Die besten Alben 2014 – Plätze 4 – 3


Ja, Panik: Libertatia

Sebastians No. 4:

Ja, Panik: Libertatia
(Staatsakt / Rough Trade, VÖ: 31.01.2014)

Ja, Paniks letztes Album erwies sich als »Pornography« der sogenannten Diskurs-Musik (ob Pop oder Rock weiß ich nicht) und wurde von mir mit entsprechender Inbrunst rezipiert. Folgerichtig zog sich mein Gesicht nach den ersten Durchgängen von »Libertatia« ganz, ganz lang! Klar, denn belangloser kann ja wohl aufs erste Gehör nichts daherplätschern. Nach und nach verstand ich aber: Ja, Panik haben den Schlager salonfähig gemacht und wenn Österreich beim ESC nicht den Titel verteidigen müsste, könnte der nächste Beitrag aus diesem Album erklingen. Die typische J-P-Bittersweetness ist nämlich nun süßer als bitter, während das Beziehungsgeflecht in unserer Gesellschaft nicht mehr als von einer derartig existenziellen Tragik durchdrungen erscheint: Du hast eine Schlacht erfahren, trägst noch ihr Stürmen, ihr Fliehn, indessen die Schwärme, die Scharen, die Heere weiterziehn. One world, one love. Libertatia. Oder so ähnlich!


Von Spar – Streetlife

Gregors No. 4:

Von Spar – Streetlife
(Italic Recordings)

Mondwinde, Sternenstaub und ein bisschen Milchstraße – die Space Pop Ranger aus der Protogalaxie klingen auf ihrem vierten Album mal wieder unglaublich slick und durchproduziert. Das hier ist Sounddesign, meine Damen und Herren, prächtigste Hochglanzästhetik in Dur. Kraftwerk, Air, Neu!, Primal Scream, Raumschiff Orion und neuerdings einige Anteile Disco und Daft Punk mit 220 Gramm Polyesterflocken in das Stopfkissen gepackt und mit Nähnadel und weißem Baumwollfaden »Von Spar« appliziert. Von Spar sind weder gestern noch morgen. Von Spar sind das Beste aus allen Jahrzehnten und trotz ihrer Vielseitigkeit enorm homogen. Die Band hält ihren Proberaum einfach in Schuss! Wie, bleibt wahrscheinlich ihr großes Geheimnis. Bitte weitermachen!

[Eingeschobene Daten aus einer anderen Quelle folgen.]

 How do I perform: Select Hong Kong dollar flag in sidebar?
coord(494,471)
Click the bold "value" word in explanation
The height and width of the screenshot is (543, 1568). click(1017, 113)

The War on drugs: Lost in dreams

Sebastians No. 3:

The War on Drugs: Lost in dreams
(Secretly Canadian / Cargo, VÖ: 14.03.2014)

Dass das Wie wichtiger als das Was ist, beweisen The War ond Drugs eindrucksvoll mit ihrem jüngsten Husarenstreich, was bedeutet, dass Bronze an eine Band geht, die sich konservativ hauptsächlich auf Gitarren und Gefühl verlässt (wobei das Keybboard, wenn man genau drauf achtet, fast das Salz in der Suppe ausmacht). Jedenfalls schnappt sich hier – und diesen vielbemühten Vergleich muss auch ich bringen – Bob Dylan endlich mal ein unermüdbares Pferd, reitet damit tagelang durch die Prärie und wir dürfen ihm dabei in einer Staubwolke folgen, die sich in meinem Song des Jahres „In Reverse“ auflöst! Keinen habe ich so oft gehört, insbesondere bei Fahrten in den (häufigen Lehrer-)Urlaub. Danke, War on Drugs, dass ihr zeigt, dass es noch Konstanten auf dieser Welt gibt!


gm0314

Gregors No. 3:

Christian Löffler – Young Alaska
(Ki Records)

Ein Gewebe aus fabelhaften Umschreibungen, die sich hier im Laufe der Jahre über hunderte von Albumbesprechungen turmhoch gestapelt haben, wird bei »Young Alaska« zur großen Leinwand. Für Alben dieser Art gibt es momentan nicht ausreichend Anlegeplätze, zumindest höre ich kaum einen Hafenmeister nach dem Hafenschlepper rufen. Young Alaska paart angewandte Spitzfindigkeit mit Know-how jenseits der Binnengewässer. Zum Glück ist Löffler mittlerweile Weltumsegler, was ihm am Ende deutlich mehr Beachtung schenken wird als auf seinem letzten Album. Und was sagt die Spektroskopie? In seine Einzelteile zerlegt, findet man sich schlagartig mitten im Spiel aus Oberwasser, Nebelbank und deutscher Romantik. Immer dieser exzessive Gebrauch der Metapher, ich weiß.